For an academic project, I was calculating ~2mln RNA-RNA interactions from their sequences. Since this calculation stays a requirement for all further calculations, being the naïve kid I was, I started pickle'ing the results.

To feel like the cool kid, I wanted to involve a database somehow -- so after trying out a bunch of options, I finally settled for ZODB. As the project scaled up, soon the ZODB started being a big pain, because as I recall, it only allows a limited number of connections even in the read operations.

Lesson learned, though, it now resides as a lookup table in a PgSQL instance.

harshasrinivas 10 years ago |

Link about FriendFeed (mentioned in the blog): http://web.archive.org/web/20100314211658/http://bret.appspo...

bvinc 10 years ago |

What about this reason? What if your program is pretty much entirely used from a JSON REST service? What if these JSON objects need to also be sent between machines? What if they need to be exportable to files sometimes?

Now imagine the same program also has an internal database where these JSON objects can be imported and used. Does it make sense that, when actually in use, these objects are relational and split between 10 complicated tables? Why should someone bother writing complex import/export conversion functions, maintaining them in the future, and having worse performance. Wouldn't it be much simpler, maintainable, and faster to just plop the JSON in the database?

WorldMaker 10 years ago | |

Certainly, so long as your database speaks JSON fluently you can even have your cake and eat (some) of it too. PostgreSQL has good JSON support. Microsoft's SQL Server is "working on it". Then there are loads of JSON friendly document databases out there such as Couch{DB, base}, Cloudant, Mongo, Redis, etc and so forth.

PretzelFisch 10 years ago | |

So, my question after storing xml in a database and using their xml features to build indexes is this. Are you looking for a database or a search engine? what will you gain from a database if you are not using it's features, over saving to disk and building a query index?

bvinc 10 years ago | | |

What you would gain is the ease, simplicity, and stability of using your favorite sql engine. You get ACID transactions and the ability to add and remove from large lists using low memory, for free.

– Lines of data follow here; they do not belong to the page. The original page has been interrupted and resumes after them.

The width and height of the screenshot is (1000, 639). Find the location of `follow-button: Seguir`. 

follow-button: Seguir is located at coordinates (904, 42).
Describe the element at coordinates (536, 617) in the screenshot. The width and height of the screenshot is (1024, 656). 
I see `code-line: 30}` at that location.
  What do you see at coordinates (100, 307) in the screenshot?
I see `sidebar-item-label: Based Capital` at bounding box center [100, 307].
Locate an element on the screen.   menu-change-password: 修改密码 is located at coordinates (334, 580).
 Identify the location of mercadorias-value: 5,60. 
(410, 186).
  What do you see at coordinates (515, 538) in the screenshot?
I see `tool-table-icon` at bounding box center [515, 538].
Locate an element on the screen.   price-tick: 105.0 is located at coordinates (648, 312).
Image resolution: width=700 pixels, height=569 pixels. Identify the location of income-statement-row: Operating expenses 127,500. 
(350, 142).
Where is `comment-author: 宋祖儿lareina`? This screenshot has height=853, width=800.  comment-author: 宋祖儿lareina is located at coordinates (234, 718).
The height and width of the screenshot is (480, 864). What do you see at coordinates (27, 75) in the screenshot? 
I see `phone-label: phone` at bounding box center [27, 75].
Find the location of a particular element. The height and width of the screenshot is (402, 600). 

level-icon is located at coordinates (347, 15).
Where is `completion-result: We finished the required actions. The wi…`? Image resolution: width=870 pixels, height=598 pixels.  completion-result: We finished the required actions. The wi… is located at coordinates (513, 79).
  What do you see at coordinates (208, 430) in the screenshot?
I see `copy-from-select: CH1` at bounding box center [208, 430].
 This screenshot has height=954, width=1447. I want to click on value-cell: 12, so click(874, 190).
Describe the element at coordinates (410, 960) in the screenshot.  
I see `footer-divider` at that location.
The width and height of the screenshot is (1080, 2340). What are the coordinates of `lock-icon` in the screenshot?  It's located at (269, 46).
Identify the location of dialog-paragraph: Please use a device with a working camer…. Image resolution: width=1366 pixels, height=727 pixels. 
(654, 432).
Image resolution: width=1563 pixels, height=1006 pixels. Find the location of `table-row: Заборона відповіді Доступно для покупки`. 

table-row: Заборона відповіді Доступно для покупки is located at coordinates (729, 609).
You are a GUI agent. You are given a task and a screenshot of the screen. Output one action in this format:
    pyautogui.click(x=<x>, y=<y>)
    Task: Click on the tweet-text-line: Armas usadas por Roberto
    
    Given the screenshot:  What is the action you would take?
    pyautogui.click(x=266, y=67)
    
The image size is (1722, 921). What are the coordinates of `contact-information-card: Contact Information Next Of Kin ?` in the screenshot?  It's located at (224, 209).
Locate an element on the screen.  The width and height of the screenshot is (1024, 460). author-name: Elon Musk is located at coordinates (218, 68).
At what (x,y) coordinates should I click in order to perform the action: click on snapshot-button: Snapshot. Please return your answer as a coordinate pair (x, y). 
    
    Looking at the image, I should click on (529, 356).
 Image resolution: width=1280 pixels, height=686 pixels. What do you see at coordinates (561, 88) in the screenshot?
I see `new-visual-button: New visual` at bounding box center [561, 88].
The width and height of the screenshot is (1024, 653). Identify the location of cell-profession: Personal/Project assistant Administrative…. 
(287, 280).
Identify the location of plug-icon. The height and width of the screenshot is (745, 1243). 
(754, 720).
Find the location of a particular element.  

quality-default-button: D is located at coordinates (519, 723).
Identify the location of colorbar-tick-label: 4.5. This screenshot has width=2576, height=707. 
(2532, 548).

longshorej 10 years ago | | |

Replication is a big advantage that's hard to replicate to the same degree with ZFS or rsync.

joesmo 10 years ago |

Proper databases have JSON or other serialized field types. Even mysql 5.7 has some support for this. There is no reason you should hit a limit on one of your tables at a few hundred thousand records because you're an idiot and stored a ton of serialized data in mysql. It happens all the time though.

jcoffland 10 years ago |

The answer is, of course, almost never.